I joined TJM Labs as the 2nd engineer in November 2024, shortly after ColiVara's first research release, and contributed across five of its repositories.

ColiVara-Eval (github.com/tjmlabs/ColiVara-Eval) is the benchmark harness I built for evaluating retrieval quality on the ViDoRe benchmarks using NDCG@5. It ships an upsert script that loads and embeds 10 public datasets (ArxivQA, DocVQA, InfoVQA, TabFQuad, TATQ, Shift Project, and four SyntheticDocQA corpora), an evaluator that computes relevance scores, and a collection manager. ColiVara scores 87.6 average NDCG@5 against 65.5 for OCR + BM25 and 17.7 for Jina-CLIP, and reaches 1.7 points of the ViDoRe leader while serving production queries. Release 1.5.0 cut average latency roughly in half versus 1.0.0 (ArxivQA 11.1s to 3.2s, DocVQA 9.3s to 2.9s, TabFQuad 8.1s to 3.7s) by introducing hierarchical clustering to the retrieval path.

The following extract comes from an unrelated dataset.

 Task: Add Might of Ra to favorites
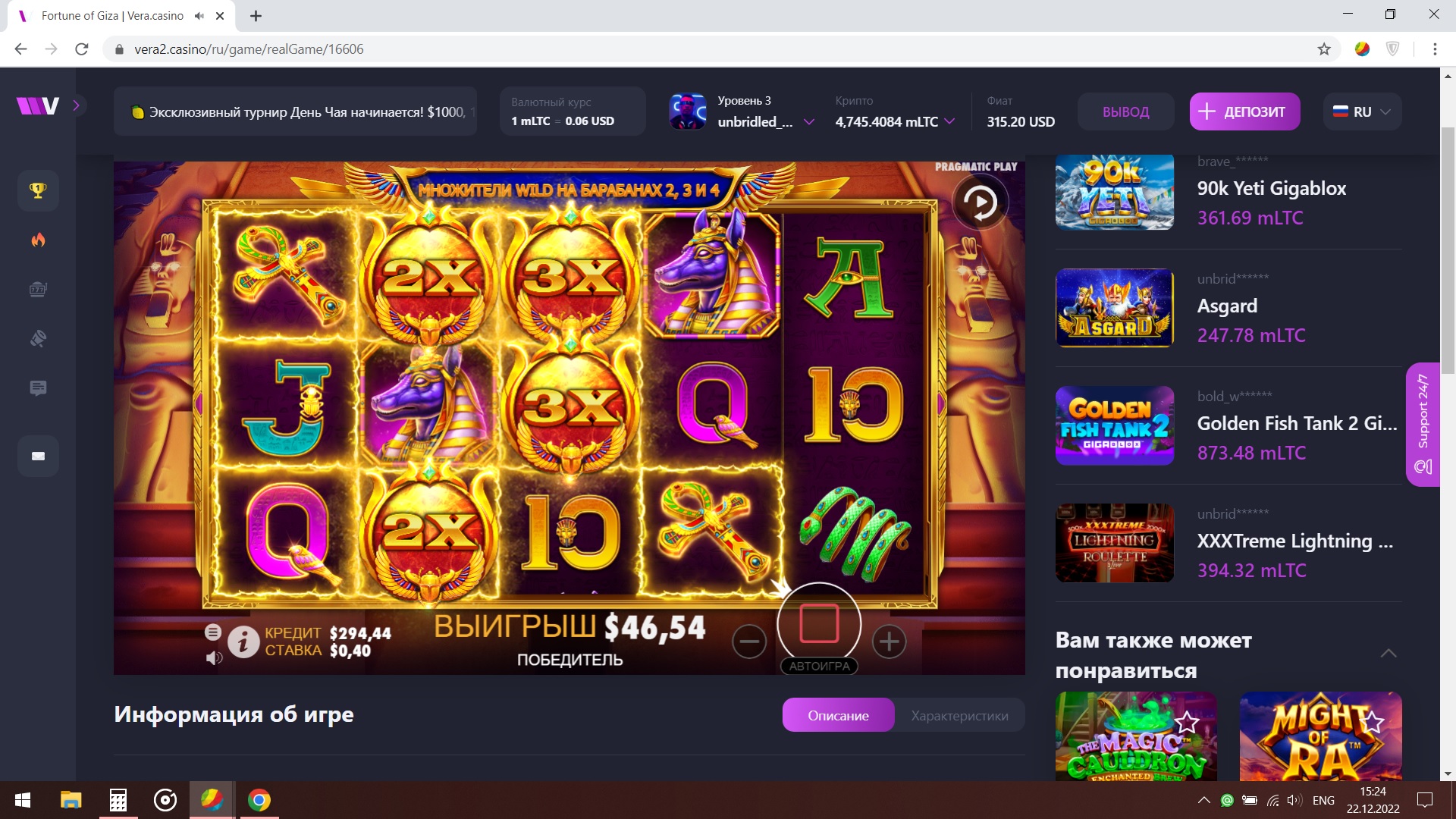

I also built the Python (colivara-py) and TypeScript (colivara-ts) SDKs with OpenAPI Generator, plus contributed to the main ColiVara repo and the docs site. Generating both SDKs from the server's OpenAPI spec kept them in sync with every release and saved roughly $30k per year in maintenance effort versus hand written client libraries.